(Excerpted records)
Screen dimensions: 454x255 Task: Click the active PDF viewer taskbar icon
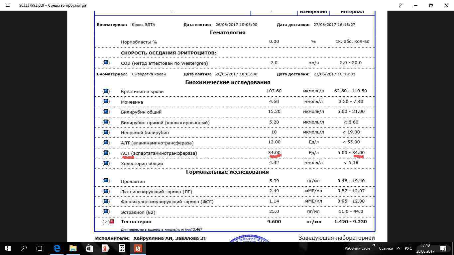point(138,248)
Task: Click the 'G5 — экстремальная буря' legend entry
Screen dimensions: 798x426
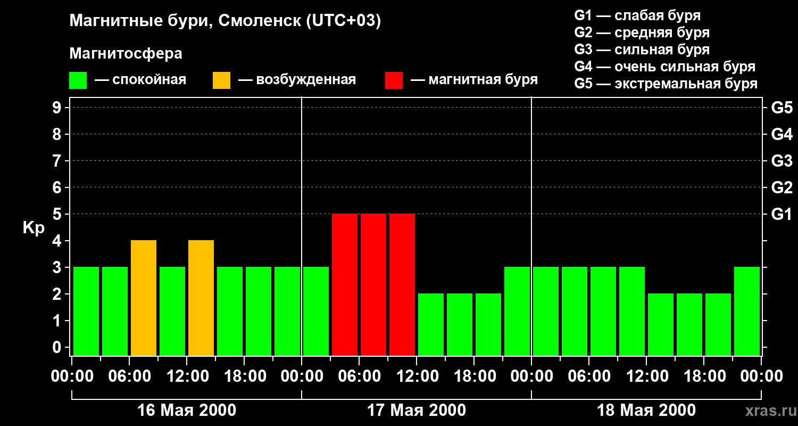Action: (x=666, y=84)
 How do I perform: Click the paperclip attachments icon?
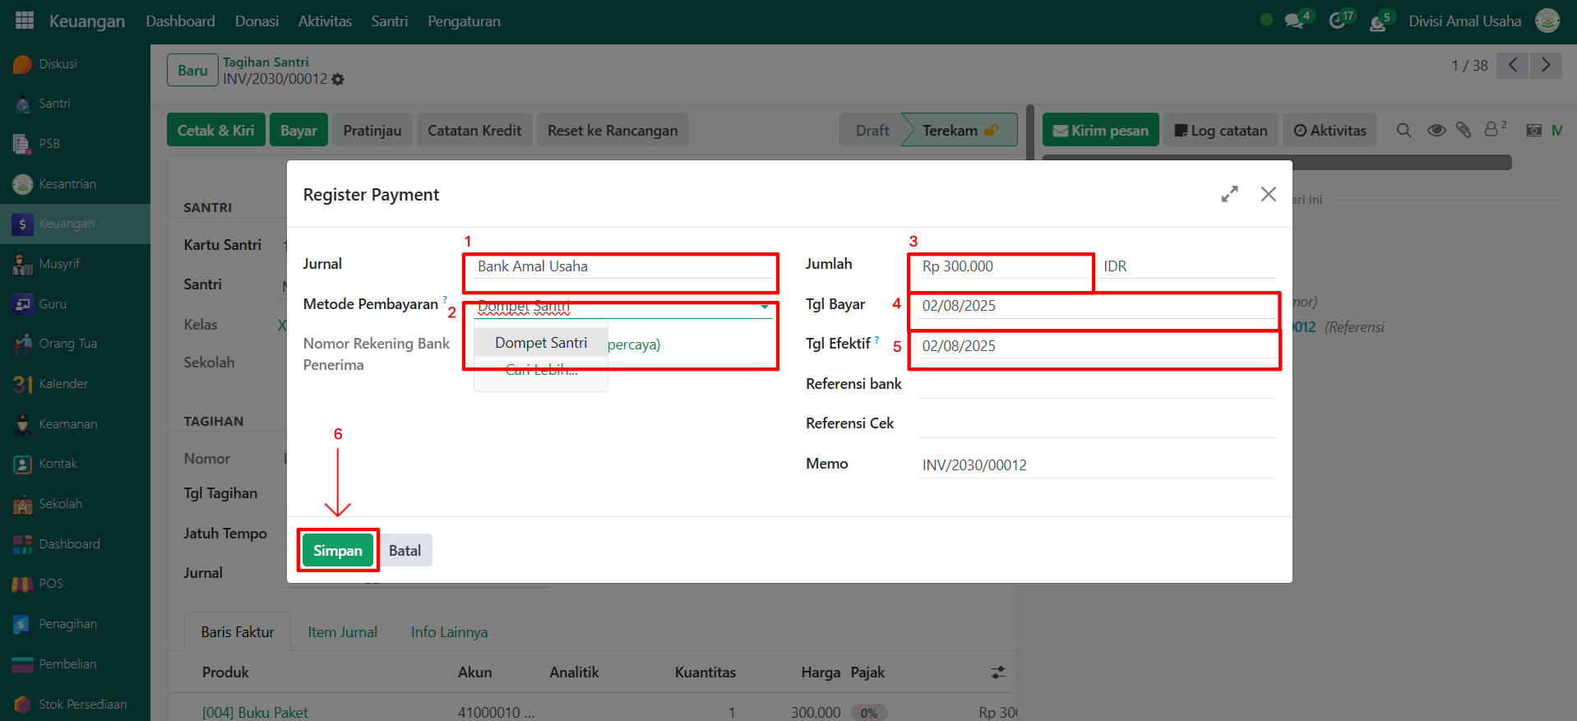point(1464,131)
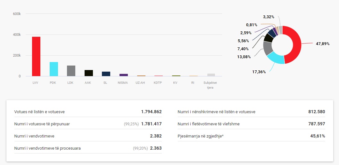Click the gray donut chart segment
Image resolution: width=339 pixels, height=165 pixels.
tap(267, 48)
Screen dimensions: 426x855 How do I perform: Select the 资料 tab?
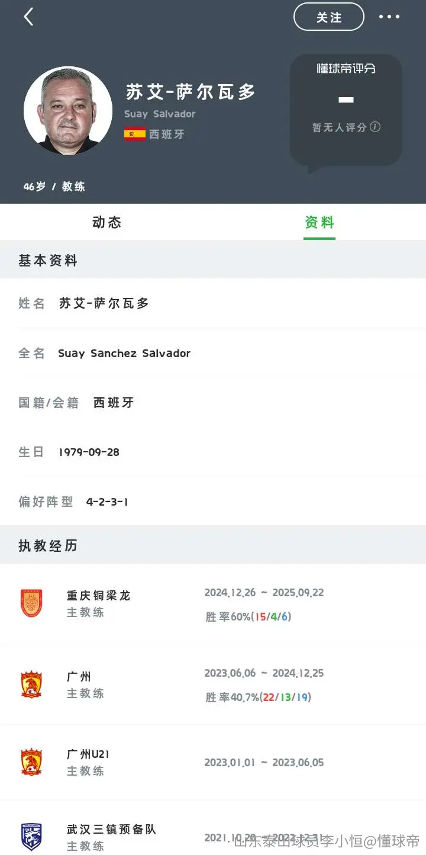[320, 222]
(End Excerpted records)
[What you should do] From the line that contains "Screen dimensions: 798x426" down to the final line of the entries above, please copy each line exactly, excluding pictures.

[Result]
Screen dimensions: 798x426
Action: (x=666, y=84)
 How do I perform: Click the paperclip attachments icon?
point(1464,131)
Click the gray donut chart segment
Image resolution: width=339 pixels, height=165 pixels.
tap(267, 48)
Screen dimensions: 426x855 How do I perform: Select the 资料 tab?
[320, 222]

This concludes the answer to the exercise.